Chicago Public Schools said it’s focused on equity, modernizing its facilities and supporting students as they prepare to return for full in-person learning this fall with its newly released $9.3 billion budget.
The school district on Tuesday released its budget proposal for the 2022 fiscal year, which includes $672 million for priority facility investments throughout the city and more than $1 billion in federal funding for student supports.
“This budget invests in meeting the needs that our students face today while setting them up for success in the future,” said interim CPS CEO Jose Torres, who took over that role at the start of the month following the exit of former CEO Janice Jackson.
The funding for those student supports will largely be spread across three areas, according to the district: ensuring a safe return to in-person instruction; funding staffing and adding resources in schools in order to “maintain continuity”; and addressing the “disproportionate impact of COVID-19 on communities of color and communities experiencing poverty.”
Specifically, that $1 billion will include:
— $267 million to support the district's two-year, $525 million Moving Forward Together initiative;
— $132 million to cover costs surrounding technology, personal protective equipment, cleaning supplies, school maintenance, vaccination efforts and student re-engagement as CPS returns to full in-person learning;
— $100 million for air quality improvements;
— $288 million for school-based programmatic investments; and
— $178 million to fund school-based instructional positions.
Charter and contract schools will also receive $95 million from that funding.
“As we turn the chapter on COVID-19, it is imperative that we give all of our students the best chance at academic success and recovery from what has undoubtedly been a challenging 16 months,” Mayor Lori Lightfoot said in a statement. “Through this proposed budget, we will be able to provide our school ecosystem with the tools and resources they need to fully serve students who require the most support.”
The full budget can be viewed here.
According to CPS, the budget also includes more than $225 million in additional funding for school budgets, $80 million to expand full-day pre-kindergarten classrooms and $20 million to increase accessibility under the Americans with Disabilities Act.
CPS interim Chief Education Officer Maurice Swinney said hundreds of parents, educators and stakeholders took part in community forums that helped shape the budget this year.
He said the district’s focus in putting together this budget has been on equity.

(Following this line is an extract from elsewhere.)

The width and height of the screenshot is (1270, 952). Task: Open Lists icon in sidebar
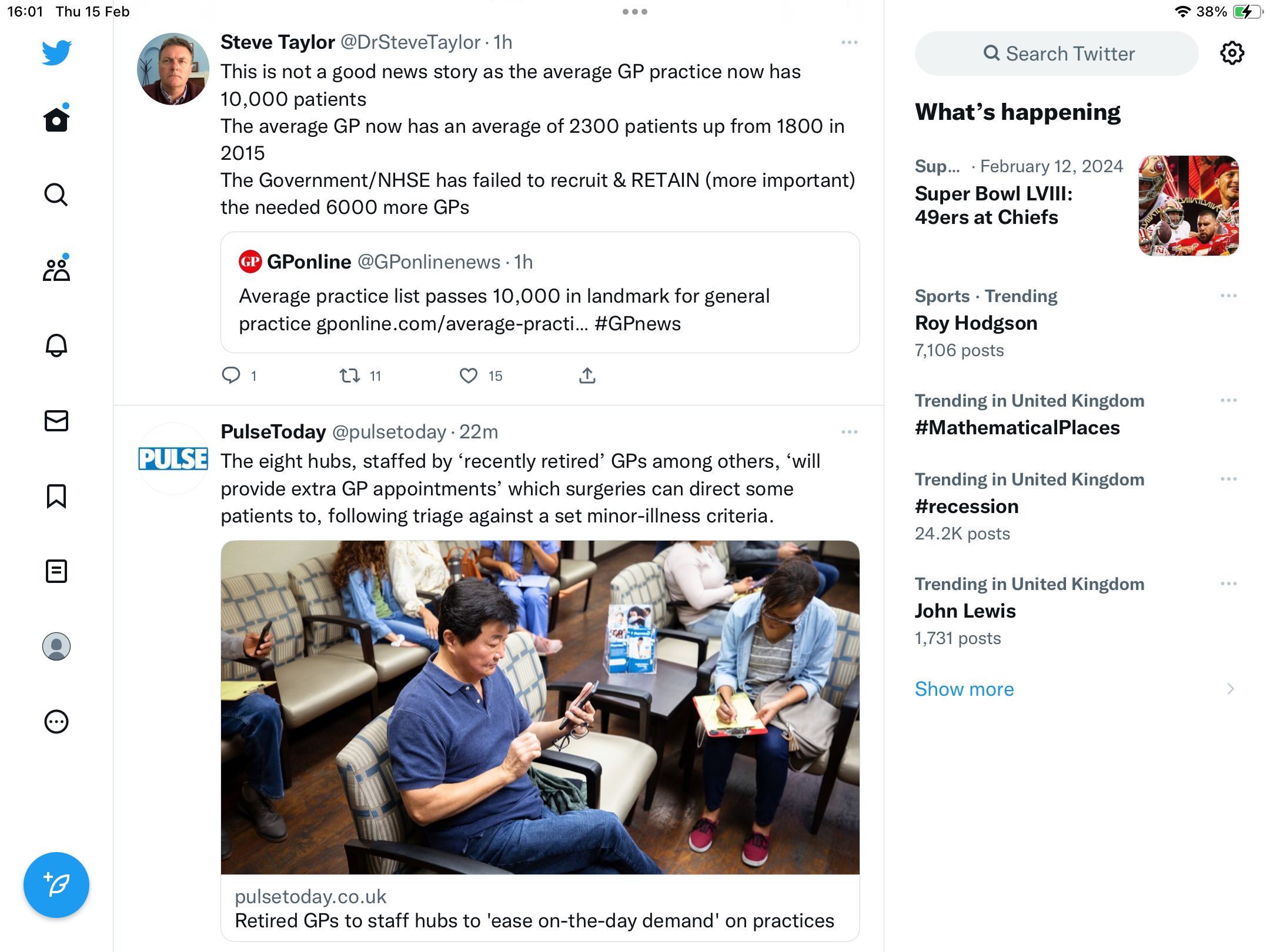coord(56,571)
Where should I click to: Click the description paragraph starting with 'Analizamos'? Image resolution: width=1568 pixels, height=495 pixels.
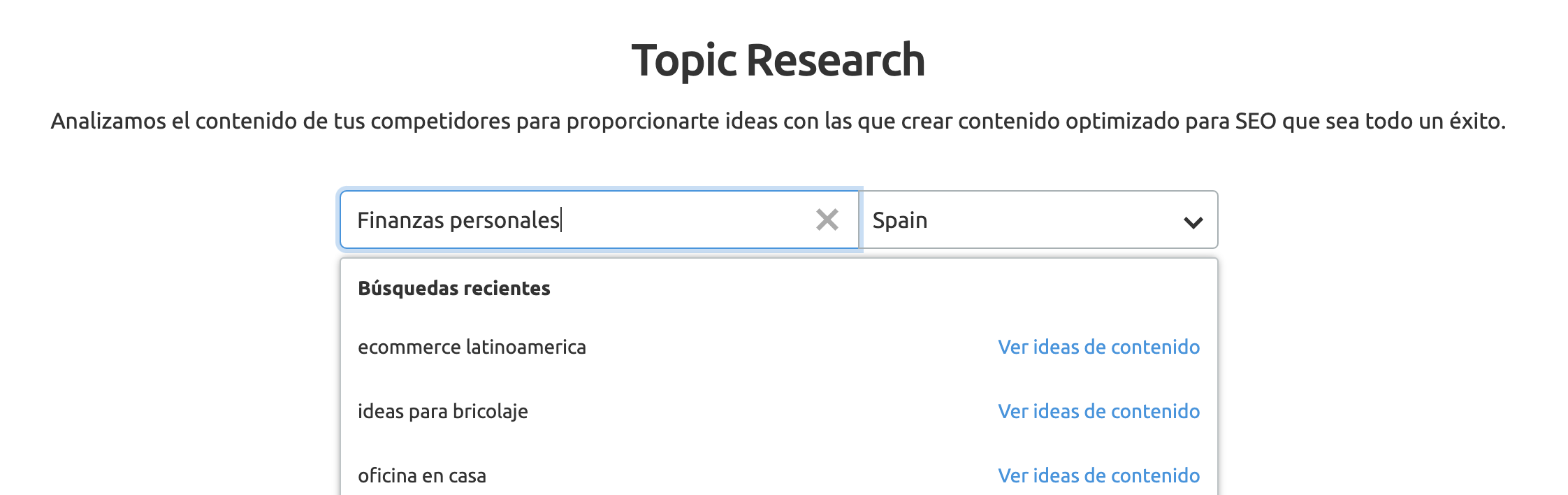click(778, 121)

That includes targeted investments to prioritize schools in communities with high need and students who have been impacted the most by the COVID-19 pandemic.
“We have centered a lot of the work on what the communities’ needs are as we think about how we move past the pandemic and re-engaging young people in learning,” he said during a news conference Tuesday. “And what we’ve learned from our families is that they are concerned about the serious challenges created by COVID-19 and they want to make sure that equity is still the district’s top priority.”
The Chicago Teachers Union issued a statement Tuesday afternoon criticizing Lightfoot for the school district’s continued reliance on student-based budgeting and for “failing to equitably fund our schools” despite “unprecedented resources” from the federal government.
“This level of investment from the federal government should mark the beginning of ongoing sustainable funding for schools at a much higher level — the level our students and school communities need and deserve,” the union said in a statement. “The mayor should be at the forefront of advocating for sustainable school funding, and not just temporary recovery dollars. She has the ability to address all of these needs — and it’s time for her to find the political will to deliver on providing every Chicago student and family with the right to recovery.”
The final budget will be presented to the Board of Education for a vote at its July 28 meeting. Before that, CPS will host a pair of virtual budget meetings for the public, which will run from 6-8 p.m. on July 20 and 4-6 p.m. on July 21.
Additional capital budget meetings will be held on July 21, 22 and 23.